Open Source Society University (OSSU)

Open Source Society University

Path to a free self-taught education in Computer Science!

Awesome Open Source Society University - Computer Science

# Contents

# Summary

The OSSU curriculum is a complete education in computer science using online materials. It's not merely for career training or professional development. It's for those who want a proper, well-rounded grounding in concepts fundamental to all computing disciplines, and for those who have the discipline, will, and (most importantly!) good habits to obtain this education largely on their own, but with support from a worldwide community of fellow learners.

It is designed according to the degree requirements of undergraduate computer science majors, minus general education (non-CS) requirements, as it is assumed most of the people following this curriculum are already educated outside the field of CS. The courses themselves are among the very best in the world, often coming from Harvard, Princeton, MIT, etc., but specifically chosen to meet the following criteria.

Courses must:

  • Be open for enrollment
  • Run regularly (ideally in self-paced format, otherwise running multiple times per year)
  • Be of generally high quality in teaching materials and pedagogical principles
  • Match the curricular standards of the CS 2013: Curriculum Guidelines for Undergraduate Degree Programs in Computer Science

When no course meets the above criteria, the coursework is supplemented with a book. When there are courses or books that don't fit into the curriculum but are otherwise of high quality, they belong in extras/courses or extras/readings.

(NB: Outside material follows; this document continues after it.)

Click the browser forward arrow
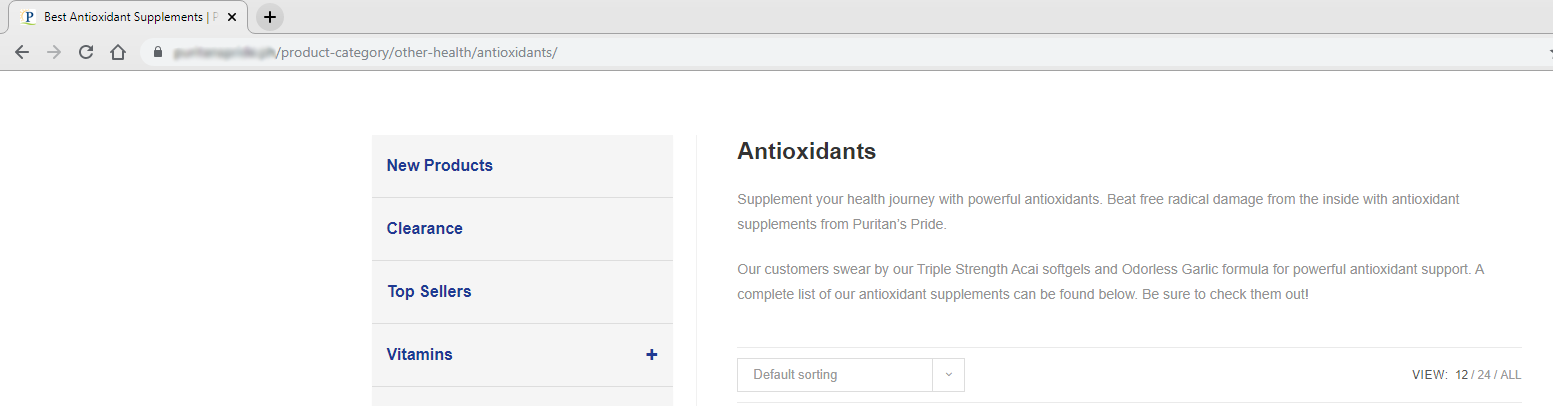Screen dimensions: 1553x406 [54, 52]
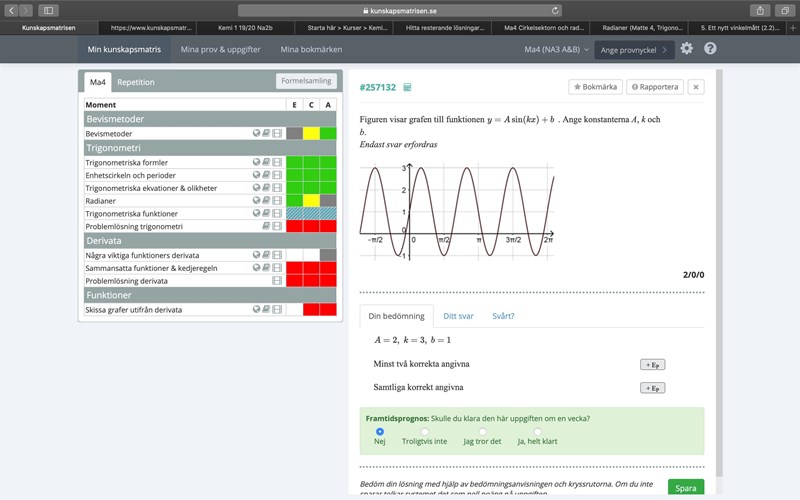Open the Ma4 (NA3 A&B) course dropdown
This screenshot has width=800, height=500.
[555, 49]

Organization. The curriculum is designed as follows:

  • Intro CS: for students to try out CS and see if it's right for them
  • Core CS: corresponds roughly to the first three years of a computer science curriculum, taking classes that all majors would be required to take
  • Advanced CS: corresponds roughly to the final year of a computer science curriculum, taking electives according to the student's interests
  • Final Project: a project for students to validate, consolidate, and display their knowledge, to be evaluated by their peers worldwide

Duration. It is possible to finish within about 2 years if you plan carefully and devote roughly 20 hours/week to your studies. Learners can use this spreadsheet (opens new window) to estimate their end date. If you make a personal copy you can enter your actual course completion dates in the Curriculum Data sheet and get updated completion estimates.

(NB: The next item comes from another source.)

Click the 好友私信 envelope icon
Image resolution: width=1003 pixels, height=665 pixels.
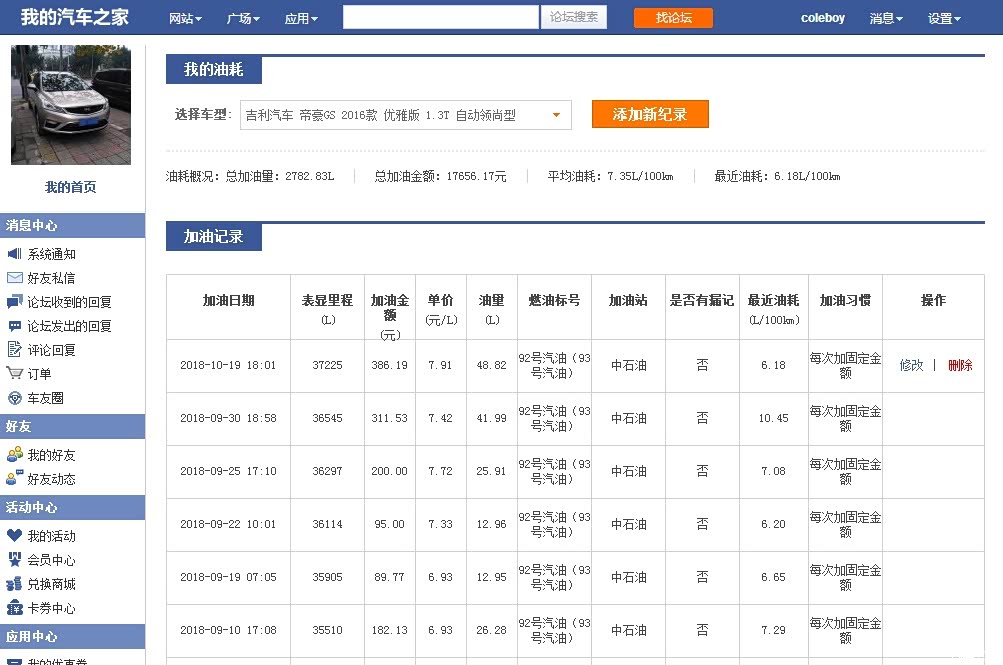click(x=14, y=278)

Cost. All or nearly all course material is available for free. However, some courses may charge money for assignments/tests/projects to be graded. Note that Coursera offers financial aid (opens new window).

Decide how much or how little to spend based on your own time and budget; just remember that you can't purchase success!

Process. Students can work through the curriculum alone or in groups, in order or out of order.

  • We recommend doing all courses in Core CS, only skipping a course when you are certain that you've already learned the material previously.
  • For simplicity, we recommend working through courses (especially Core CS) in order from top to bottom, as they have already been topologically sorted (opens new window) by their prerequisites.
  • Courses in Advanced CS are electives. Choose one subject (e.g. Advanced programming) you want to become an expert in and take all the courses under that heading. You can also create your own custom subject, but we recommend getting validation from the community on the subject you choose.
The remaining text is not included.